## What to do
• 1. List every voltage that the WOW shutdown thread says HW Monitor should show.
• 2. Answer these questions from the WOW shutdown thread:
(a) How long after the game loads does the shutdown happen?
(b) Which two temperature readings did HW Monitor show at first?
(c) What might be lost if WOW shuts the computer down while HW Monitor is running?
• 3. Continue the WOW shutdown thread from its final post.

## Text provided
--- Begin ---
Speedfan is not as good as it once was, temp 1, 2, 3 could be anything or a phantom reading depending on how the motherboard is setup to use the winbond chip

Try HW Monitor see if list the CPU temp and GPU(video card) along with the voltages 12v 5v, 3.3v, if it does let it run in the background and play WOW then post the results.


----------



## Vasporran (May 29, 2011)

*Re: WOW Problem and shutdown*

I have downloaded and ran HW MONITOR it only shows two temperature readings which are "Assembly" and "Airflow". It doesn't seem to show anything else.

I have put a timer on the WOW shutdown and it occurrs between 10 and 20 minutes after loading the game.


----------



## Vasporran (May 29, 2011)

*Re: WOW Problem and shutdown*

oops, needs the pro version


----------



## Vasporran (May 29, 2011)

*Re: WOW Problem and shutdown*

Sorry my mistake, it records max and min temp for processsor and video card, also voltages etc. will leave it running and load WOW and see what happens, although, if WOW shuts the computer down, I may loose the data from HW monitor?


----------



## Vasporran (May 29, 2011)

*Re: WOW Problem and shutdown*

Ok so i ran WOW for a safe length of time and then came out before it shut the computer down.
--- End ---
(Data items)
--- Begin ---
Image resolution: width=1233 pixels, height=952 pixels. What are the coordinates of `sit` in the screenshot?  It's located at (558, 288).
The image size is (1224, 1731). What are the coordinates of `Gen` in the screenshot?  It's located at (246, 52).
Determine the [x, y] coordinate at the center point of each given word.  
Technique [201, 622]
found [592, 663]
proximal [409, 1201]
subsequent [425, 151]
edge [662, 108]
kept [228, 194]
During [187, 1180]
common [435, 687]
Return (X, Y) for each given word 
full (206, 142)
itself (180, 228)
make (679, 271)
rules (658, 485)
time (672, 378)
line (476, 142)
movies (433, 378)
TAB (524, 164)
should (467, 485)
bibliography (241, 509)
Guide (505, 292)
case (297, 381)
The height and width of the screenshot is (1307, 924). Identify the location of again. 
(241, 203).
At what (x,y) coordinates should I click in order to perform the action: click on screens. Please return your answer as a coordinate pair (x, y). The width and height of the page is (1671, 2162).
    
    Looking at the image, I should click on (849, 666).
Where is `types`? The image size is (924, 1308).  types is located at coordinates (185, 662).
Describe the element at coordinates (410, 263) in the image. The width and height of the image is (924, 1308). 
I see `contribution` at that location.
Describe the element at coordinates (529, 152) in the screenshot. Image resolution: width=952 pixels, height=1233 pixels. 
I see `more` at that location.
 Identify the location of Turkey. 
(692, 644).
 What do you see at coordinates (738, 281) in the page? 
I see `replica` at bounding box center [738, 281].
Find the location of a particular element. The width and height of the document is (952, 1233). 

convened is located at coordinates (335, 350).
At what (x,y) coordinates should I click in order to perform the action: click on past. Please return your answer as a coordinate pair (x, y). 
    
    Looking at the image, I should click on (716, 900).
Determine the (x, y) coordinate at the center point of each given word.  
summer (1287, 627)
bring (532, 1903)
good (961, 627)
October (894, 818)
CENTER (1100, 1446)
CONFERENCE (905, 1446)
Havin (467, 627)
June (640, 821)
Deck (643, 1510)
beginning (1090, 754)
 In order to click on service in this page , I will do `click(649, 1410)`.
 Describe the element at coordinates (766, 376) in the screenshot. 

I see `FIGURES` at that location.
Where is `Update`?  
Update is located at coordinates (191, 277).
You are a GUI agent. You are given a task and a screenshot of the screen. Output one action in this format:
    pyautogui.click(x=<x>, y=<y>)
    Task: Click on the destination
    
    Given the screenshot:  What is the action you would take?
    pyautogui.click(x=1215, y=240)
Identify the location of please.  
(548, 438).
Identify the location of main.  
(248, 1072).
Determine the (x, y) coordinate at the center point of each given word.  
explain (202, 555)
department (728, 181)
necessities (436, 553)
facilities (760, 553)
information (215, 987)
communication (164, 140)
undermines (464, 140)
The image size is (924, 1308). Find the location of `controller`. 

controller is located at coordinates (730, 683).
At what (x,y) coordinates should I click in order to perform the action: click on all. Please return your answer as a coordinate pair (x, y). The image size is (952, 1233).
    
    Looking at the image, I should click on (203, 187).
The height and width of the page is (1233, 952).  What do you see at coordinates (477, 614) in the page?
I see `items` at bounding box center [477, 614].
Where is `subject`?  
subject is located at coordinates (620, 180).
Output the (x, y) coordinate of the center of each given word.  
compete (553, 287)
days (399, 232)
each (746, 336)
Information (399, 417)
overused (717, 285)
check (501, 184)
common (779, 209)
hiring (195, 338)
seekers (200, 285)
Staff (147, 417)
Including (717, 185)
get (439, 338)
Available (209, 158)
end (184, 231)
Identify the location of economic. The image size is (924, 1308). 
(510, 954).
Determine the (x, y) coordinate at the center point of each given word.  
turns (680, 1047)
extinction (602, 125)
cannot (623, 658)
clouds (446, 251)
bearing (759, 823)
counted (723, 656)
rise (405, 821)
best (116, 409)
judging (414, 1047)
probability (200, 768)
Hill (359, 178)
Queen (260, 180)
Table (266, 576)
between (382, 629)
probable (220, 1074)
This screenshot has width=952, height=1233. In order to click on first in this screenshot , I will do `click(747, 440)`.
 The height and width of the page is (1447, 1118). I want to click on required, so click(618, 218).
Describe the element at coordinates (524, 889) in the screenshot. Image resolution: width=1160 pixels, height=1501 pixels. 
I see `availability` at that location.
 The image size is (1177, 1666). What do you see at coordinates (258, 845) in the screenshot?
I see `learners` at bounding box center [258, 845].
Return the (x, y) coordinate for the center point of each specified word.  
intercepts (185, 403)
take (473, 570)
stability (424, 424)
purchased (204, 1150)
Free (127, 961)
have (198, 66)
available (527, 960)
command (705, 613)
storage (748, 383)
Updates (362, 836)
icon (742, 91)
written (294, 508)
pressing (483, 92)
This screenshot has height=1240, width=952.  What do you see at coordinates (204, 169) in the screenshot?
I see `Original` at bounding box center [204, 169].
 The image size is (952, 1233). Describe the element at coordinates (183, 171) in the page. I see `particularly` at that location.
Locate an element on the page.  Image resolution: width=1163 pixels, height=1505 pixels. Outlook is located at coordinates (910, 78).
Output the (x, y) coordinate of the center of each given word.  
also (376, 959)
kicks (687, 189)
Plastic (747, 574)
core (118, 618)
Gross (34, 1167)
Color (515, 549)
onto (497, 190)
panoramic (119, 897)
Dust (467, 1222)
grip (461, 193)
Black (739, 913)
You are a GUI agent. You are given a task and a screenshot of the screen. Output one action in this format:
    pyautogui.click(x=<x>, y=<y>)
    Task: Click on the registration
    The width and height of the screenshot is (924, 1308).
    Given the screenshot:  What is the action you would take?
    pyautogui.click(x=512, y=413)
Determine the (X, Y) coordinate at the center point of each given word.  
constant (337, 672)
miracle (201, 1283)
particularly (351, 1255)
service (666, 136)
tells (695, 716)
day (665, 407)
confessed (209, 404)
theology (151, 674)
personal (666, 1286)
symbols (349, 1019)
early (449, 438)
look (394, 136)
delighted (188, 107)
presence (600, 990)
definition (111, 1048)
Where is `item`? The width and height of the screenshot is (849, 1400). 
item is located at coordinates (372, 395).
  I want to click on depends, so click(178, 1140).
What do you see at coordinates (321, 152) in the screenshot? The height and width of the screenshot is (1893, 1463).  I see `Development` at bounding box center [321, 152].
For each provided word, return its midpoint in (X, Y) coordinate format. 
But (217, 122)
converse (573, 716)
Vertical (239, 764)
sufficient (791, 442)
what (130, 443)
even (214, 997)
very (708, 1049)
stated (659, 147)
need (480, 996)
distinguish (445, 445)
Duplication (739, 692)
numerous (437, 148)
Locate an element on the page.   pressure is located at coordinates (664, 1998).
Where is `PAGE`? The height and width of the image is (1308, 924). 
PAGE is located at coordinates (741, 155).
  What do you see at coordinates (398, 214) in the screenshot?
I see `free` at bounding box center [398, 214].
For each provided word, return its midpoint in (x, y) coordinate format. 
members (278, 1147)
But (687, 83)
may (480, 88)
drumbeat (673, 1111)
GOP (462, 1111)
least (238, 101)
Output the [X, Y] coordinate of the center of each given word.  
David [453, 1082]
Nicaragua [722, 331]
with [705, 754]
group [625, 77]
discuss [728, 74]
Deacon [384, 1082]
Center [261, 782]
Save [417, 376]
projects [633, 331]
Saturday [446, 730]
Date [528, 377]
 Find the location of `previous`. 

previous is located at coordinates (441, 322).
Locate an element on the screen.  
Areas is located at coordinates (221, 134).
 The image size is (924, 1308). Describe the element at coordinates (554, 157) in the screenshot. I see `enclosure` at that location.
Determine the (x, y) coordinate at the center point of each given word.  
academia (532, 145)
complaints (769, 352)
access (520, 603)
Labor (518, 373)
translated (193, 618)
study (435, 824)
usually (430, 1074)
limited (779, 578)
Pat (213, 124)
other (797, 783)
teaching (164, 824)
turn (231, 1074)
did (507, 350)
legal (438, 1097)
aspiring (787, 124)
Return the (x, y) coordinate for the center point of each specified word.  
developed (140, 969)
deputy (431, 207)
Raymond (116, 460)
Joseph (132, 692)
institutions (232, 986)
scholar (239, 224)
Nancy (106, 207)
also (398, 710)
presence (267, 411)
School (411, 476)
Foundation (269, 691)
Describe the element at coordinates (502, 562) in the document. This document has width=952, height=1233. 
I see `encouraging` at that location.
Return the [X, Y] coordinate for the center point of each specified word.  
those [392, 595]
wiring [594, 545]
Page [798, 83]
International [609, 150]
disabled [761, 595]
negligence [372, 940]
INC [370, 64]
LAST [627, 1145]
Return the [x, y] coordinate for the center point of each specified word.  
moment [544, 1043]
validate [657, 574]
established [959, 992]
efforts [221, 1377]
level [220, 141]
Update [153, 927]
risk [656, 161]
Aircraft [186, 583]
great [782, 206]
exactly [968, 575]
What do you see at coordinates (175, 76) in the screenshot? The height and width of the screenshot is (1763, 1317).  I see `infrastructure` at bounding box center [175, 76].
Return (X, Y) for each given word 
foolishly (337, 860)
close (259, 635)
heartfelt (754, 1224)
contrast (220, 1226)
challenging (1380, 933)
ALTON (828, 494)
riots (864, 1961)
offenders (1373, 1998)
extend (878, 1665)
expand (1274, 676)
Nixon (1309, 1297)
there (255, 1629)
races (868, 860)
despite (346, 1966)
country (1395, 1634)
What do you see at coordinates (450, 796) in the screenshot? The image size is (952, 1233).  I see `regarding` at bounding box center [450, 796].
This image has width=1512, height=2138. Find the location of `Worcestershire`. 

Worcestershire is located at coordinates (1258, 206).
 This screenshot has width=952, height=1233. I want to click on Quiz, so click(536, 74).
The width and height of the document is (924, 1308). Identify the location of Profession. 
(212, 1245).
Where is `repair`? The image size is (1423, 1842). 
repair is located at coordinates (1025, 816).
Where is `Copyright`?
--- End ---
## Results in order
• 1. 12v, 5v, 3.3v

• 2.
(a) Between 10 and 20 minutes.
(b) "Assembly" and "Airflow."
(c) The data from HW Monitor.

• 3.
The results from HW Monitor are as follows:-

IAN PC
-
DELL INC ORY007
-
Voltages
CPU VCore: 1.15V (value) 1.15V (min) 1.31V (max)
VIN1: 3.02V (value) 3.01V (min) 3.02V (max)
+3.3V: 3.36V (value) 3.34V (min) 3.36V (max)
+5V: 5.05V (value) 5.05V (min) 5.05V (max)
+12V: 11.97V (value) 11.90V (min) 11.97V (max)
+5V VCCH: 4.97V (value) 4.97V (min) 4.97V (max)
VBat: 3.18V (value) 3.18V (min) 3.18V (max)
-
Temperatures
THRM: 40C (103F) (value) 40C (103F) (min) 40C (103F) (max)
TMPIN0: 45C (112F) (value) 45C (112F) (min) 51C (123F) (max) 
TMPIN1: 39C (102F) (value) 39C (102F) (min) 39C (102F) (max)
-
Fans
FANIN0: 1704RPM (value) 1695RPM (min) 2089RPM (max)
FANIN2: 1603RPM (value) 1490RPM (min) 2051RPM (max)
-
Fans PWM
FANPWM0: 0% (value) 0% (min) 0% (max)
FANPWM1: 0% (value) 0% (min) 0% (max)
FANPWM2: 0% (value) 0% (min) 0% (max)

Intel Core 2 Duo E6550
-
Temperatures
CORE0: 45C (112F) (value) 45C (112F) (min) 52C (125F) (max)
CORE1: 45C (112F) (value) 45C (112F) (min) 55C (130F) (max)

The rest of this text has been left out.